Our patient with PG in the course of her CTCL was treated initially with prednisone at 1 mg/kg. When no response was noted after 2 days, minocycline, 100 mg twice a day, was added. Her lesions stopped progressing, and she reported significant reduction in pain after 4 days of treatment. She was discharged on hospital day 15 and continued taking minocycline twice daily for 2 months. Prednisone was tapered over a course of 5 months. At 6 months, her lesions were all healed with postinflammatory hyperpigmentation or minimal indurated dyschromia (Fig 3). Unfortunately, the patient had disease progression with rapid increase in number of tumors all over her body with several becoming ulcerated, painful, and superinfected.
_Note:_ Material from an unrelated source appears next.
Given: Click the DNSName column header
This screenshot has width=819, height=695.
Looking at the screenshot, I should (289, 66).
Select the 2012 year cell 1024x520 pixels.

She declined further treatment and ultimately opted for hospice care.

Fig 3

Patient at 6-month follow-up. Minimal indurated plaque after treatment with prednisone and minocycline.
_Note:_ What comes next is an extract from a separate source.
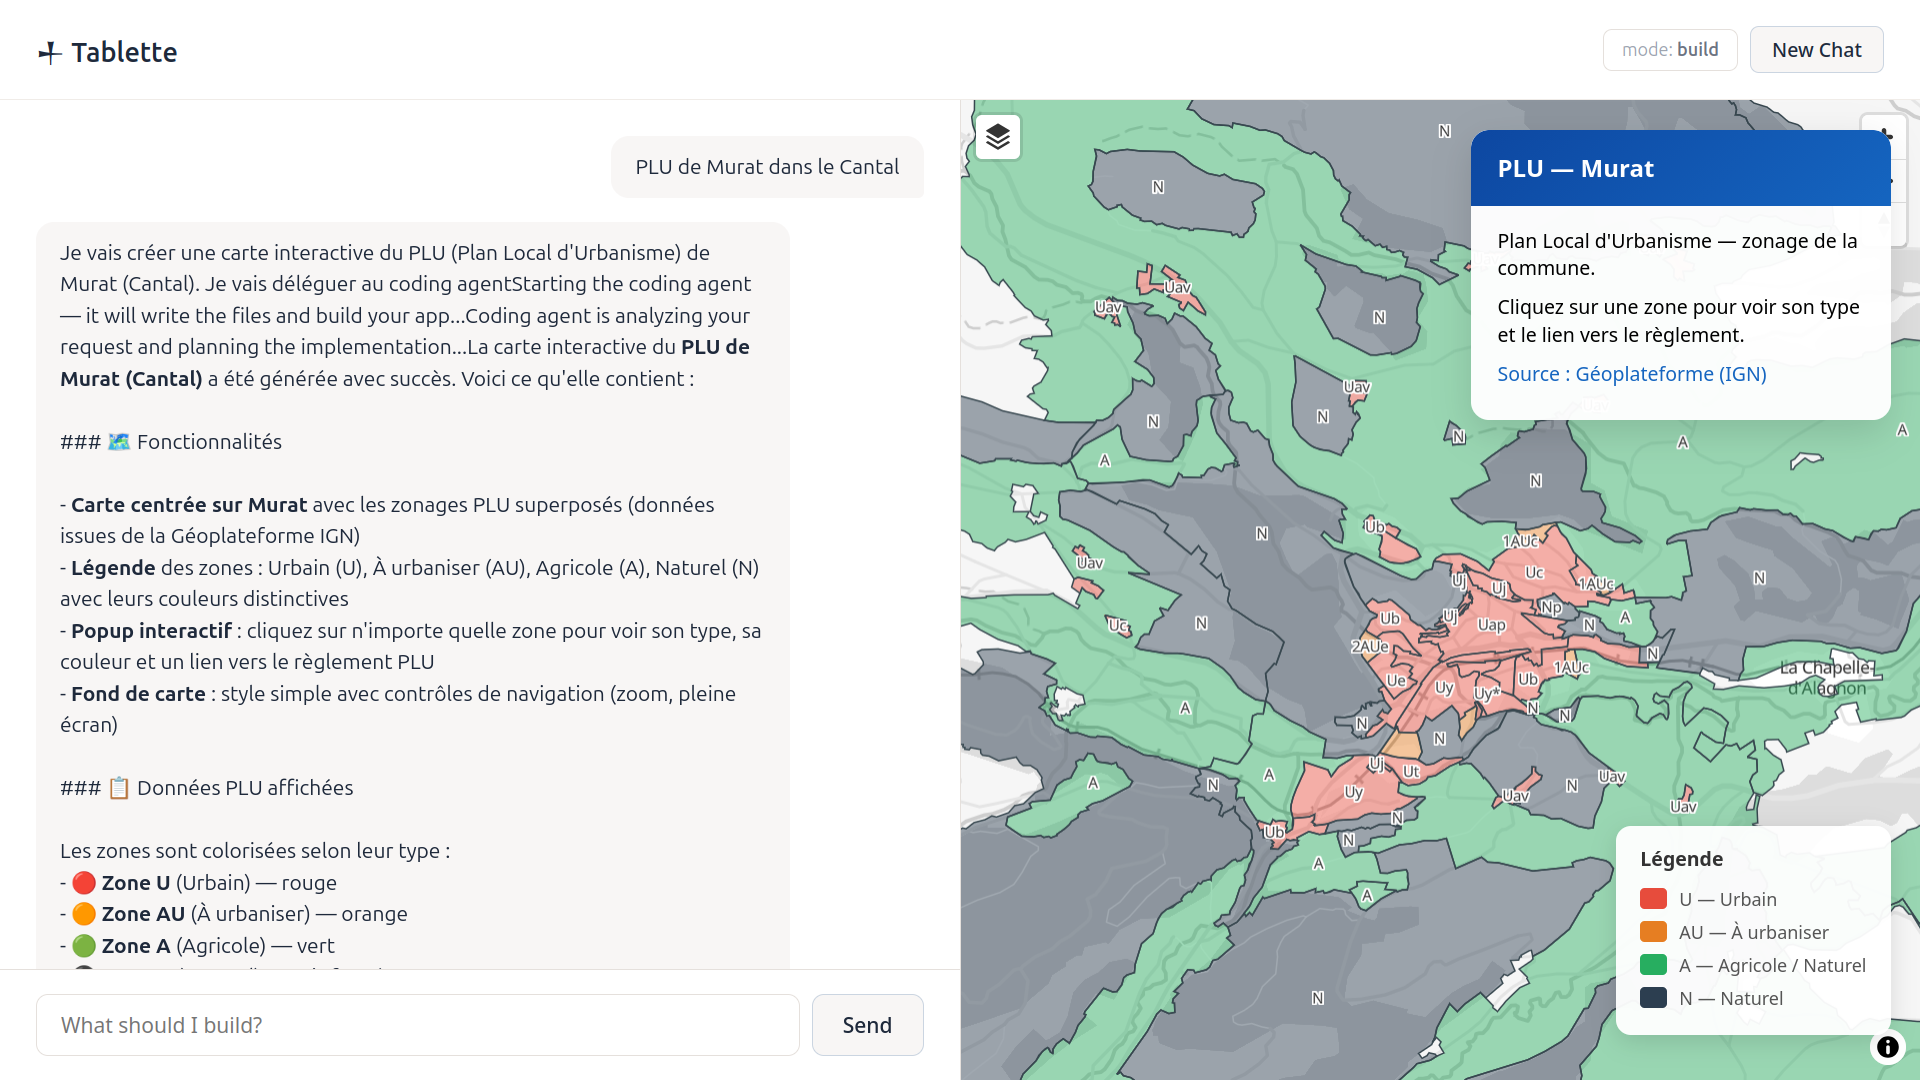Click the La Chapelle-d'Alagnon place label

click(1826, 677)
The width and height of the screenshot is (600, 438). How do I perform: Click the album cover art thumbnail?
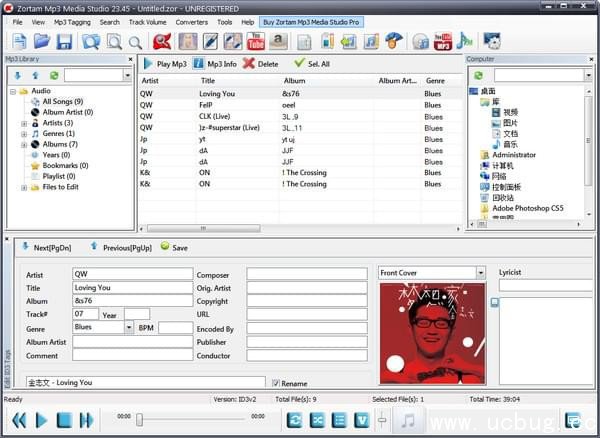[x=432, y=333]
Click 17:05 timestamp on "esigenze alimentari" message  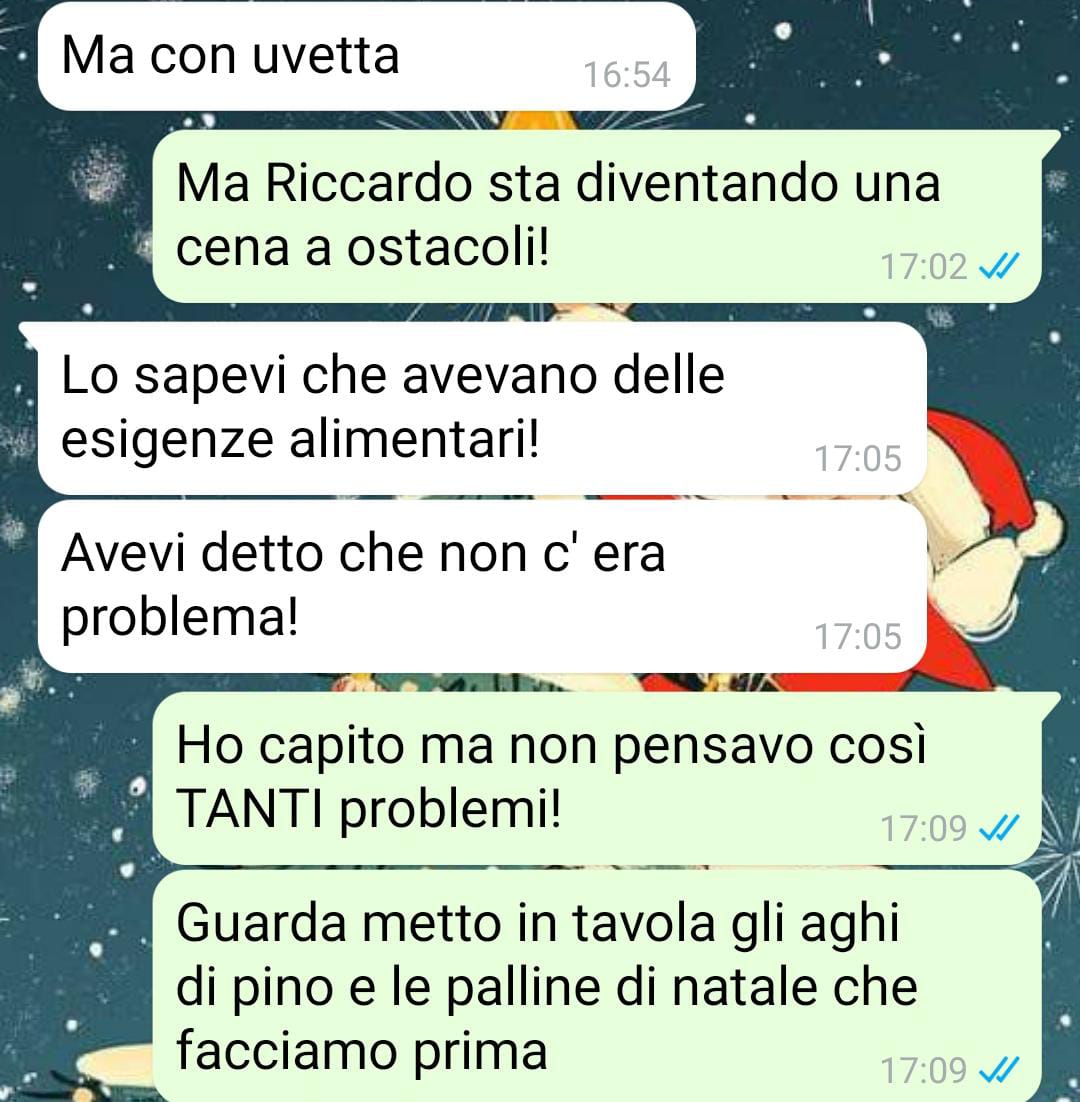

Association of PG with inflammatory disorders is well established, suggesting that dysregulation of the immune system plays a role in the disease pathogenesis. Increased production of proinflammatory cytokines such as interleukin (IL)-8, a very potent neutrophil chemotactic factor, has been seen in PG and linked to ulcer formation. IL-8 is rarely found in CTCL biopsies, but when it is elevated in the epidermis of CTCL patients, it is always associated with accumulation of neutrophils.

CTCL is also considered a disease of immune dysregulation with chronic antigenic stimulation possibly playing a role in its pathogenesis. In particular, CTCL has been linked to several infectious agents that induce cells of the innate immune response, including macrophages and keratinocytes to secrete cytokines such as IL-8. Recently it was shown that levels of IL-8 are significantly and constitutively elevated in the serum of CTCL patients, suggesting for the first time that dysregulation of innate immune responses may be important in CTCL disease pathogenesis.

We hypothesize that in some cases, engagement of toll-like receptors on keratinocytes and other innate immune cells may lead to generation of a specific immunologic profile in CTCL lesions with IL-8 overproduction directly in the tumor microenvironment. In this case, continuous overproduction of IL-8 by perhaps an infectious etiology could have led to neutrophil accumulation and formation of PG. Our hypothesis may also explain why our patient responded well to antibiotics and not to steroid therapy.

In the patient with CTCL and new-onset enlarging painful ulcerations, the differential diagnosis of ulcerated CTCL, infection, and pyoderma gangrenosum has critical therapeutic importance for survival.